Nayla menoleh kearahnya dengan alis berkerut lalu menatapnya dengan tatapan menerawang. Shin melirik kearahnya dan mendapati Nayla sedang menghela nafas dan memijat pelan keningnya.

"Sebenarnya aku lelah. Dua hari ini jantungku bermasalah dan aku benci dengan kondisi tubuhku sekitar belasan menit yang lalu." ujar Nayla memulai pembicaraannya. "Bersama Percy, aku mulai cukup tenang dan tidak ada yang kukhawatirkan karena sepertinya aku nyaman dengannya. Tapi... tetap saja aku merasa ada yang tertinggal di dalam sana."

"Mungkin kau sudah menyukai Percy secara tidak langsung." balas Shin sambil membelokkan kemudinya menuju ke sebuah tempat yang sudah lama tidak dikunjunginya.

"Begitukah?" tanya Nayla kemudian.

Shin mengangguk. "Kau hanya mengalami satu fase tertarik pada lawan jenis dengan reaksi tubuh yang cukup standart."

"Tapi kenapa aku merasakan degupan yang menyakitkan setiap kali mengingat dirimu, Shin?"

Eh? Shin langsung menoleh kearah Nayla dengan tatapan kaget. "Maksudmu? Kau membenciku sekali sampai sebegitunya?"

"Aku memang membencimu." balas Nayla langsung. "Hanya saja saat melihatmu yang tadi seperti itu pada Laura malah membuat dadaku berdegup semakin kencang dan hatiku terasa semakin nyeri. Aku sampai mencoba berpikir untuk bagaimana jika aku berpacaran saja dan meminta Percy menjadi kekasihku."

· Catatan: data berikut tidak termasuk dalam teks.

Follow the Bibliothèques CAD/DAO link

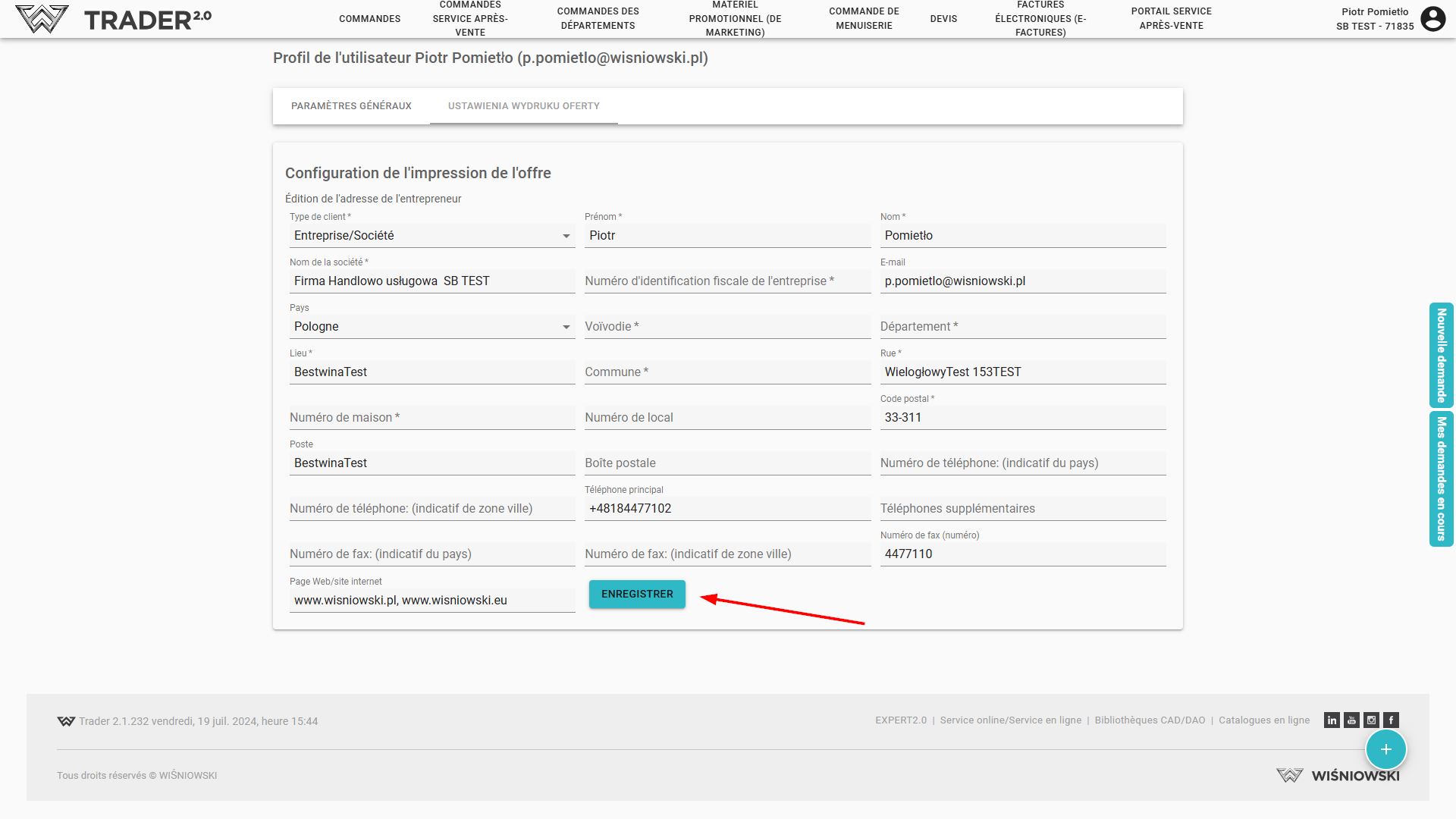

"Apakah Percy langsung menerimamu?" tanya Shin sambil memperhatikan papan jalan yang mengarah ke sebuah perbukitan dengan jalan yang mulai menanjak.

"Tidak. Dia kaget dan tidak sempat menjawab karena lift sudah berbunyi lalu kau yang langsung menarikku." jawab Nayla kemudian.

Shin mengangguk dan menatap Nayla dengan tatapan penuh simpati yang palsu. "Maaf mengganggu kesenanganmu. Semoga kau tidak semakin membenciku."

Nayla menggeleng dengan ekspresinya yang bingung. "Justru sebaliknya. Aku malah merasa lega kau datang dan mengejarku demi menjelaskan sesuatu padaku. Lalu saat kau mencengkeram tanganku dan mengangkatku lalu memukulku, disitu aku baru tersadar kalau aku tidak merasakan apa-apa."

"Maksudmu?" tanya Shin tidak mengerti dan menoleh kearah Nayla dengan alis berkerut.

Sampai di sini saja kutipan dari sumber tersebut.